* CHALLENGE 1
Name every organization mentioned in the article below about the UN celebration of children's rights.

* PASSAGE TO READ
My Experience at the UN 30 Year Celebration of the Convention on the Rights of the Child Exhibition

My Experience at the UN 30 Year Celebration of the Convention on the Rights of the Child Exhibition


In this article, I would like to share my experience regarding my participation in the United Nations Celebration of the Convention on the Rights of the Child 2019 Event “30 Years of Children’s Rights: Where We Are And Where We Want To Be”. This event took place in September at the UN in Geneva, Switzerland.


I was asked to attend this event through my engagement and volunteer work with Child Rights Connect, a non-governmental organization based in Geneva. For months leading up to the conference, I had been collaborating with Child Rights Connect and an international advisory team of 10 youth, to help draft and create the first child-friendly version of the Convention on the Rights of the Child (CRC)!


This project was a UNICEF supported project and was absolutely incredible to be a part of. Not only did I get to read the entire adult version of the convention document, I also got to help condense it, make it easier for children to understand, and make the overall appearance of the document more bright and engaging by adding fun colours, attracting symbols and making the document accessible for all children!


I would like to thank the Inter-American Children´s Institute (IIN) for referring me to work with this international child advisory team, and would like to thank Child Rights Connect for facilitating all of our communication and ideas. It was truly extraordinary to help contribute to the forming of a child-friendly version of the CRC and thus, contribute to the history of children’s rights.


Once the child-friendly document of the CRC was complete and approved by UNICEF, all the children who helped create it were proud and excited. Shortly after being approved, the advisory children were informed that the child-friendly document would be revealed and discussed at an event at the United Nations in Geneva in September of 2019. Child Rights Connect organized for 2 of the children on the advisory team to travel to this event to speak about their experience helping draft the child-friendly version and how much children’s rights and accessibility to resources means to them. These 2 children were Zcyrel from the Philippines and Maria from México! Child Rights Connect also had an opportunity for a young human rights defender to help with the closing of the event and to help promote the event over social media! This is where I came in! I was honoured to have the role of giving the concluding remarks for the event and using my influence on social media to spread information about the event!


My journey to the event in Geneva began September 14th and I was super excited to have my sister join me as my accompanying adult. She was equally excited as she is a very proud and vocal feminist therefore she was humbled at the opportunity to visit the United Nations, as they are an institution committed to promoting women’s rights and gender equality across the world. We both arrived on the 15th and spent the rest of the day preparing my various social media handles to diffuse the information about the event.


My Instagram account @amyyspears was the handle which would be used the most and therefore we worked together to create the content that we wanted to share to the world. On the night of the 15th was the big reveal of a video that UNICEF created in celebration of the Convention on the Rights of the Child’s 30th Anniversary. I shared this video to my Instagram and immediately my handle started receiving tons of positive comments and reactions! It was a wonderful and successful way for me to connect my communities back home and my networks across the world to what was happening in Geneva to celebrate and promote children’s rights!

Target pointing data
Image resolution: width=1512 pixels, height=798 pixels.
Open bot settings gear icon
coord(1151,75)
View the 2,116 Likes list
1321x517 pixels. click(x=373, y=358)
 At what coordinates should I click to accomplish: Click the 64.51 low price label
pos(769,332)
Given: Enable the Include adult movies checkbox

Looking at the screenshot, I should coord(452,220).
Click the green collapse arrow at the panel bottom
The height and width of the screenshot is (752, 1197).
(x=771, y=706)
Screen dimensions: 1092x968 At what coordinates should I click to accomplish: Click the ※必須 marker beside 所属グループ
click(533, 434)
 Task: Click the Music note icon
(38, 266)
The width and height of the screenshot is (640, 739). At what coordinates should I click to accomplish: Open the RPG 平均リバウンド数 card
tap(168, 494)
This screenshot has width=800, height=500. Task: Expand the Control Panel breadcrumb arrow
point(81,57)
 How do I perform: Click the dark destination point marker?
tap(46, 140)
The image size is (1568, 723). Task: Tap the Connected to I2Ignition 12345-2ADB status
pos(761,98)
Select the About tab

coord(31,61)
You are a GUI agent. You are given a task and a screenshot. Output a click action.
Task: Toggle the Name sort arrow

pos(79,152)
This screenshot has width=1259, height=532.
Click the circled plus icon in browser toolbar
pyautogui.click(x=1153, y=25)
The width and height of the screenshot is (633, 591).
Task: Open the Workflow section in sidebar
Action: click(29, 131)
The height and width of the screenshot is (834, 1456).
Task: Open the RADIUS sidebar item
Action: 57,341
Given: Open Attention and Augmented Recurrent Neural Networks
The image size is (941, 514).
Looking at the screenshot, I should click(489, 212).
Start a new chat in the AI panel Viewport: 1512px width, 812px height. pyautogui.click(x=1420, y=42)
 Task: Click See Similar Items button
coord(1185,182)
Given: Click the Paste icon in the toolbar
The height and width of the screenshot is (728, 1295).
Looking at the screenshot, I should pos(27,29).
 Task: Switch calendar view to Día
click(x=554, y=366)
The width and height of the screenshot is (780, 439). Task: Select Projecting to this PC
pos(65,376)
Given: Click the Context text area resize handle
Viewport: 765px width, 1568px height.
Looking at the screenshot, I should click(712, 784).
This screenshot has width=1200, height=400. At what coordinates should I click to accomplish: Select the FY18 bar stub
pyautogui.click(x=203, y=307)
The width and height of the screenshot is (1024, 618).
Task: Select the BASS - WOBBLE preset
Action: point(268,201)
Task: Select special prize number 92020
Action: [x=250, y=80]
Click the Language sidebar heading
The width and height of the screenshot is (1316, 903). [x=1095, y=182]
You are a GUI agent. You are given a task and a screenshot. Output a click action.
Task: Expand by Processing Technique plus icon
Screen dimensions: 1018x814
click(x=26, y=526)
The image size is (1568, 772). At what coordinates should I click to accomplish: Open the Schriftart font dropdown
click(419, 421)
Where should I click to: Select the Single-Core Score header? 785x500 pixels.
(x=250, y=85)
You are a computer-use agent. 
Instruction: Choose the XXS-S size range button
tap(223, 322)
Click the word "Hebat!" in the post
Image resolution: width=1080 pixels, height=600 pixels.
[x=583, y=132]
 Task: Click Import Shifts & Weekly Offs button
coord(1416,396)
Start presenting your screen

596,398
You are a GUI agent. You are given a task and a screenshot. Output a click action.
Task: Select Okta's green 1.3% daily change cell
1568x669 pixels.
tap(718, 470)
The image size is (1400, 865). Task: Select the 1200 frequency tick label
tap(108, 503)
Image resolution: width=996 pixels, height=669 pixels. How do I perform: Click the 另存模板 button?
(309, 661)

* CHALLENGE 2
Copy out the stretch of the listing from its start through the line that contains "click(533, 434)", both ends included.

* FULL RESPONSE 1
- United Nations
- Child Rights Connect
- UNICEF
- Inter-American Children´s Institute (IIN)

* FULL RESPONSE 2
Image resolution: width=1512 pixels, height=798 pixels.
Open bot settings gear icon
coord(1151,75)
View the 2,116 Likes list
1321x517 pixels. click(x=373, y=358)
 At what coordinates should I click to accomplish: Click the 64.51 low price label
pos(769,332)
Given: Enable the Include adult movies checkbox

Looking at the screenshot, I should coord(452,220).
Click the green collapse arrow at the panel bottom
The height and width of the screenshot is (752, 1197).
(x=771, y=706)
Screen dimensions: 1092x968 At what coordinates should I click to accomplish: Click the ※必須 marker beside 所属グループ
click(533, 434)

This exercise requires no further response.